I'm thirty years olde and am already earning more than italian average enginnering salary for my field.

My question is: the average salary in germany for an aerospace enginner is around 50k? 

Relocation issue and support is provided by companies?

Is it legit to ask the company to take care of health insurance?

How much would relocating cost? 

How much would i need to live without any worry while renting a house?

Hope someone can help me because i actually ahve three potential offers on the plate so i don't want to get tricked


----------



## Bevdeforges (Nov 16, 2007)

I can't help you with the average salary question, but on your other points:

Relocation isn't necessarily obligatory, but is often offered if the employer is keen to hire you. "Support" for the move can vary - depending on your personal circumstances (e.g. things like language training, other types of support for family members if you're moving en famille, temporary accommodation on arrival or assistance in finding a place to live, etc.)

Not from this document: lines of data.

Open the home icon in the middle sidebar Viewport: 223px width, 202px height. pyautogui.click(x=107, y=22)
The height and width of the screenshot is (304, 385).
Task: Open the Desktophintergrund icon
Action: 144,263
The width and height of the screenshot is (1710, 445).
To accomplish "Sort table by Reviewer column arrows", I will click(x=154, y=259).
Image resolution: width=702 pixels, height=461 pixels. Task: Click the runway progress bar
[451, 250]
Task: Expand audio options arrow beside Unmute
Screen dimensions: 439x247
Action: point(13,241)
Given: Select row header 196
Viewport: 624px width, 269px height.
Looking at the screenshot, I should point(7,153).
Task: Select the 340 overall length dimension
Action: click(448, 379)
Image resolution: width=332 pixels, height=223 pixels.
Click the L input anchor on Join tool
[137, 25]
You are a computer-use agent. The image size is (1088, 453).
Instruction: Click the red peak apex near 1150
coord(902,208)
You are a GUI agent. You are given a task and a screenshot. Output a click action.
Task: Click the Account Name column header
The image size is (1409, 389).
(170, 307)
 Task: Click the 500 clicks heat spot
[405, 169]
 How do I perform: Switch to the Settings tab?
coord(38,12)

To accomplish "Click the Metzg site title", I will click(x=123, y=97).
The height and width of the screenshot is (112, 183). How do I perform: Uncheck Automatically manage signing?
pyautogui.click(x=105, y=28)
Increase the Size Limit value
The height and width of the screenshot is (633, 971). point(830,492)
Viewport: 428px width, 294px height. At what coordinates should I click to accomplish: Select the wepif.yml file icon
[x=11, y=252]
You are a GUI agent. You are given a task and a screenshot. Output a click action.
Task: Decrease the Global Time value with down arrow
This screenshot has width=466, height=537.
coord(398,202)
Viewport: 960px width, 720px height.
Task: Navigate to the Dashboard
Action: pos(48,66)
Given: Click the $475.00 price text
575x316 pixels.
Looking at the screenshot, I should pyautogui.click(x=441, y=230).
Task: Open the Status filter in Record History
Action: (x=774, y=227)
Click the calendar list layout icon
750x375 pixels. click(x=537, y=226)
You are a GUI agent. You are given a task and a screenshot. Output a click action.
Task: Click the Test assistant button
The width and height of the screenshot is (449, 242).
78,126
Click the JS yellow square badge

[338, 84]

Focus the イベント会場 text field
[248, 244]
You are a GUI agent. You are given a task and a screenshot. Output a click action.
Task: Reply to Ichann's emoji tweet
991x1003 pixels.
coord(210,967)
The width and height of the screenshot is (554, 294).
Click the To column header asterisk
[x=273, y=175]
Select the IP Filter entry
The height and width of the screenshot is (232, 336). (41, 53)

Health insurance is an obligatory part of your employee pay - you have a choice of various health insurance plans (public and private) and the employer pays a fixed part of the monthly premium, with the remainder deducted from your salary each month. They won't pay the whole thing, and be careful which you choose since once you go private insurance you can't go back to public (or it may be extremely difficult to do so).

Relocation costs depend on your circumstances - moving costs depend on how much stuff (furniture, personal belongings, etc.) you are bringing and whether you'll need to store them on arrival until you find a more permanent place. Also consider whether you will need (or be provided with) a personal car and to what extent that is subsidized by the employer. If you're going to rent, there will also be deposits and agency fees to pay in order to rent a place - sometimes picked up by the employer as part of the relocation costs.

The actual costs involved will depend on where you choose to live and what sort of a lifestyle you choose to have. Do you cook for yourself? Or do you go out (to restaurants or entertainment sites) regularly? Travel expectations? (Need or desire to return back "home" periodically, vacation travel, etc.)


----------